Während die Menge dichter wurde und das allgemeine Geschrei immer lauter, behielt Allan Greif, ein dicker Mann mit tiefer Stimme, und angesehen bei Hohen und Niedern, seinen Posten beim Leichnam, rief laut der Menge zu, zurückzutreten und die Ankunft der Magistratspersonen zu erwarten.
»Wir müssen in der Sache nach der Ordnung verfahren, ihr Meister; müssen unsere Obrigkeit an unserer Spitze haben. Sie ist gehörig gekoren und erwählt auf unserem Rathhause, gute und, würdige Männer; wir wollen uns nicht Aufrührer oder müßige Störer von des Königs Frieden nennen lassen. Bleibt still stehen und macht Platz, denn dort kommt Bailie Craigdallie, ja, und der ehrsame Simon Glover, dem die gute Stadt sehr verpflichtet ist. Ach, ach! meine lieben Mitbürger, seine schöne Tochter war gestern Abend eine Braut – diesen Morgen ist das schöne Mädchen von Perth Wittwe geworden, bevor sie ein Weib gewesen!«
Dieser neue Grund zum Mitgefühl steigerte die Wuth und den Schmerz der Menge um so mehr, da sich viele Weiber nunmehr eingefunden hatten, welche das Lärmgeschrei der Männer nachriefen.

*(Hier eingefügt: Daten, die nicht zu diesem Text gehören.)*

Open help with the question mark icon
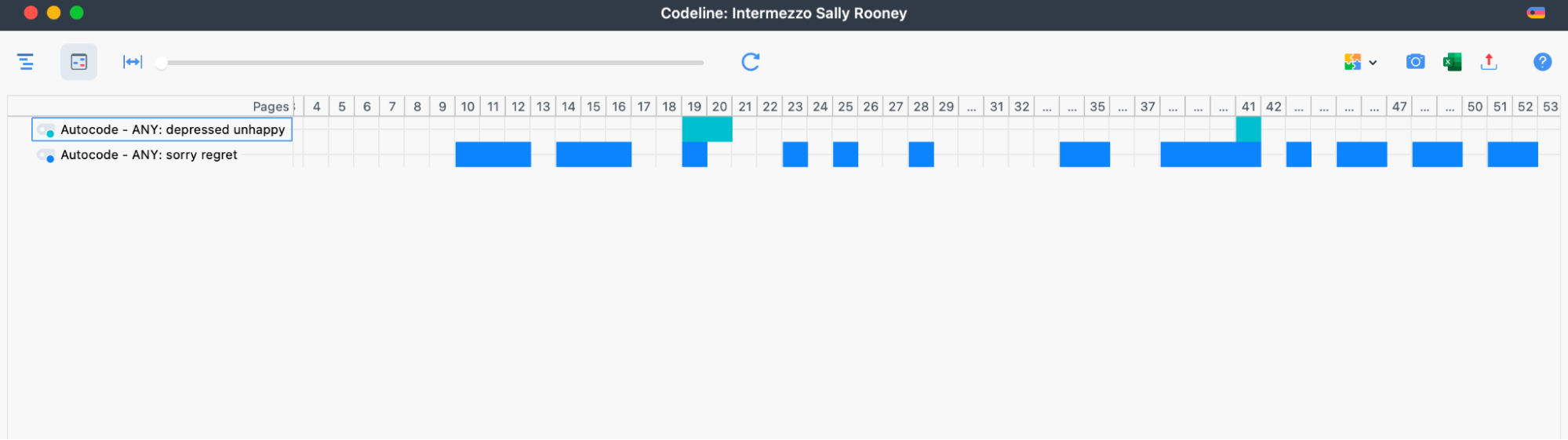This screenshot has height=440, width=1568. coord(1542,62)
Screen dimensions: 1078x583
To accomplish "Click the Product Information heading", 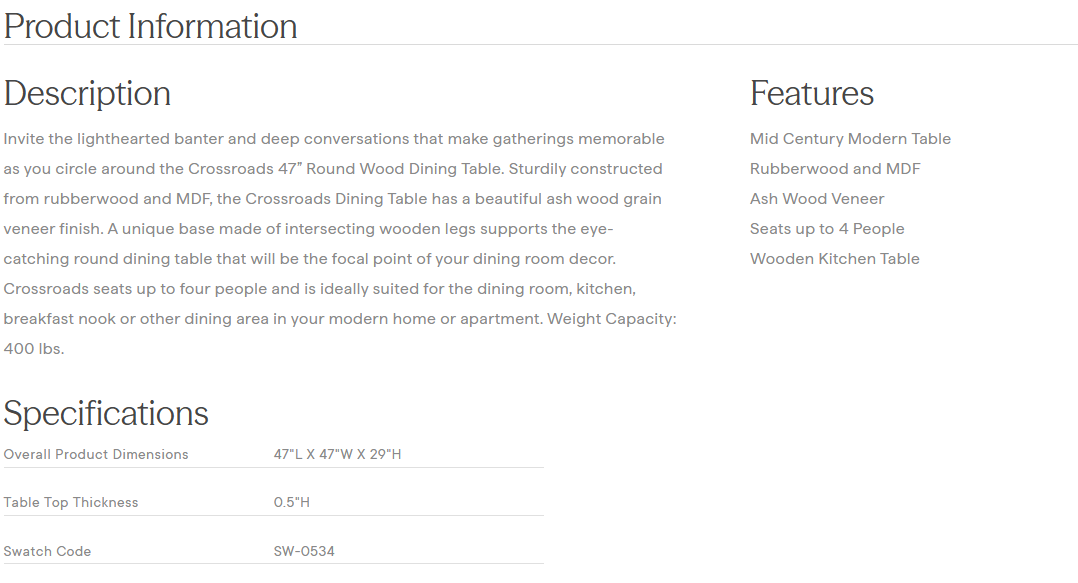I will 150,26.
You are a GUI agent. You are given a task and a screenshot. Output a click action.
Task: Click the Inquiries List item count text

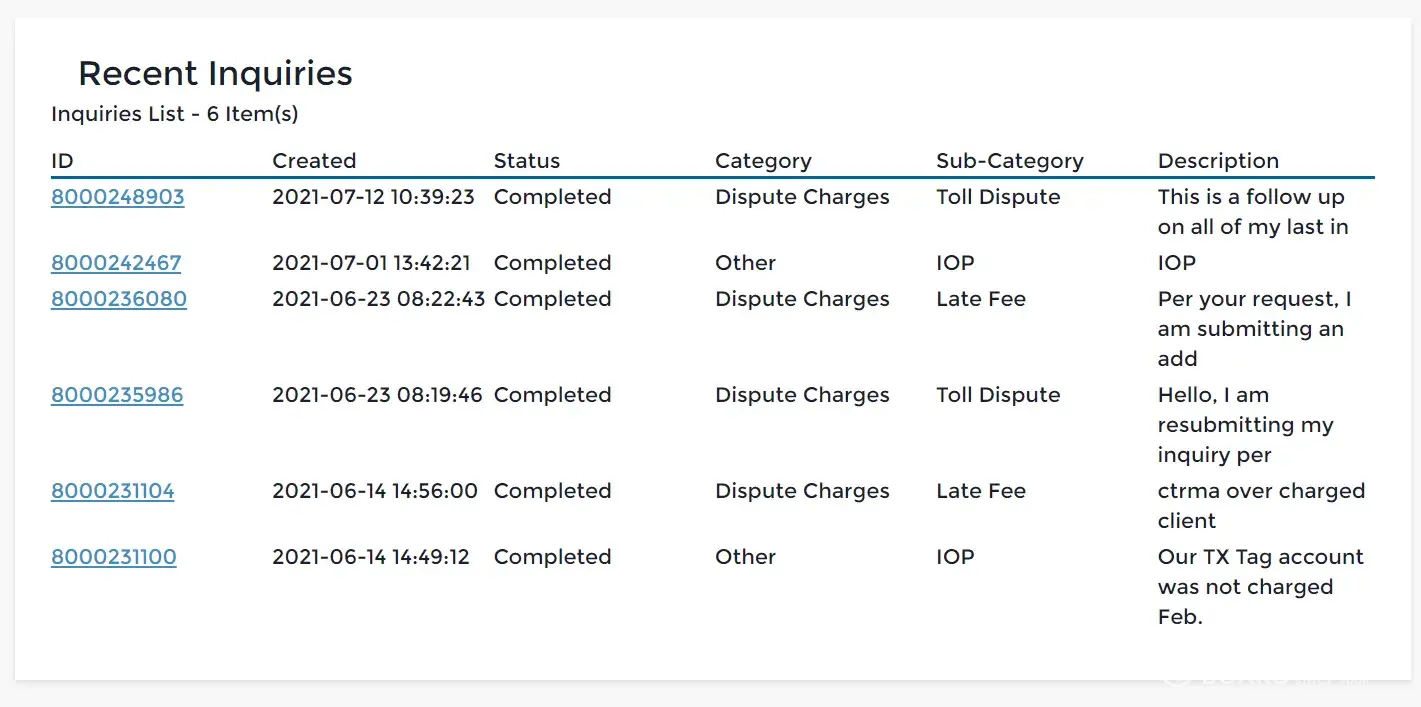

»Ja, ja! St. Johnstons Jagd ist los: für das schöne Mädchen von Perth und den tapfern Harry Gow! Auf, auf! Mann für Mann! Spart keine Hiebe! – Zu den Ställen! – zu den Ställen! Wenn das Pferd weg ist, nützt der Kriegsmann nichts! Haut die Knechte und Yeomen nieder! Lähmt, verstümmelt die Rosse! Tödtet die schlechten Knappen und Pagen! Die stolzen Ritter mögen uns zu Fuße begegnen, wenn sie's wagen!«
»Sie wagen's nicht, sie wagen's nicht!« antworteten die Männer; »ihre Stärke liegt in Roß und Rüstung, und doch haben die hochmüthigen und undankbaren Schurken einen Mann erschlagen, dessen Geschick als Waffenschmied weder in Mailand noch Venedig übertroffen ward. Zu den Waffen! Zu den Waffen, brave Bürger! St. Johnstons Jagd ist los!«
Unter diesem Geschrei gewannen die Magistratspersonen und die vornehmen Einwohner mit Mühe Platz, um den Leichnam zu untersuchen; sie hatten den Stadtschreiber bei sich, der ein amtliches Protokoll führen, oder, wie man es noch nennt, eine Untersuchung des Thatbestandes aufsetzen sollte. Die Menge fügte sich diesem Verzug mit einer Geduld und Ordnung, welche den Nationalcharakter eines Volkes stark bezeichnete, dessen Zorn immer um so gefährlicher war, da es, ohne von seinen Racheplänen abzugehen, jede Weitläufigkeit, die zu ihrer sichern Ausführung nöthig ist, mit vollkommener Ruhe erträgt. Man empfing daher die Obrigkeit mit lautem Freudengeschrei, unter welchem sich aber dennoch die Rachelust äußerte, und zugleich mit ehrerbietiger Unterwürfigkeit gegen die Beschützer, durch deren Hülfe sie ihren Zweck auf gesetzlichem und rechtlichem Wege zu erreichen versichert waren.
Während diese Laute des Willkommens noch unter der Menge ertönten, die nun die sämmtlichen angrenzenden Straßen erfüllte, und während man tausend verschiedene Gerüchte empfing und weitertrug, ließen die Väter der Stadt den Leichnam aufheben und genauer untersuchen; da erkannte man sofort und verkündigte alsbald die Wahrheit, daß es nicht der Leichnam des so allgemein und wegen der damals achtungswerthesten Eigenschaften mit vollem Recht geliebten Waffenschmieds, Harry's vom Wynd, sondern der eines weit geringer geachteten Mannes, obwohl er nicht ohne Verdienst in der Gesellschaft war, des lustigen Strumpfwirkers Oliver Proudfute. Der Zorn des Volkes war so sehr auf den Gedanken zusammengedrängt, sein tapferer, unerschrockener Vertheidiger, Harry Gow, sei das Opfer, daß die Widerlegung dieses Gerüchts hinreichte, seine Wuth zu stillen, während wahrscheinlich, hätte man den armen Oliver gleich im ersten Augenblick erkannt, aus jedem Mund der Racheruf erschollen wäre, wie um Harry vom Wynd. Die Verkündigung dieser unerwarteten Neuigkeit erweckte sogar Anfangs ein Gelächter im Volke, so nahe grenzt das Komische mit dem Schrecklichen zusammen.
»Die Mörder haben ihn ohne Zweifel für Harry Schmied gehalten,« sagte Greif, »was für ihn bei diesen Umständen ein großer Trost gewesen sein muß.«
Aber die Ankunft anderer Personen auf dem Schauplatze stellte dessen tragischen Charakter bald wieder her.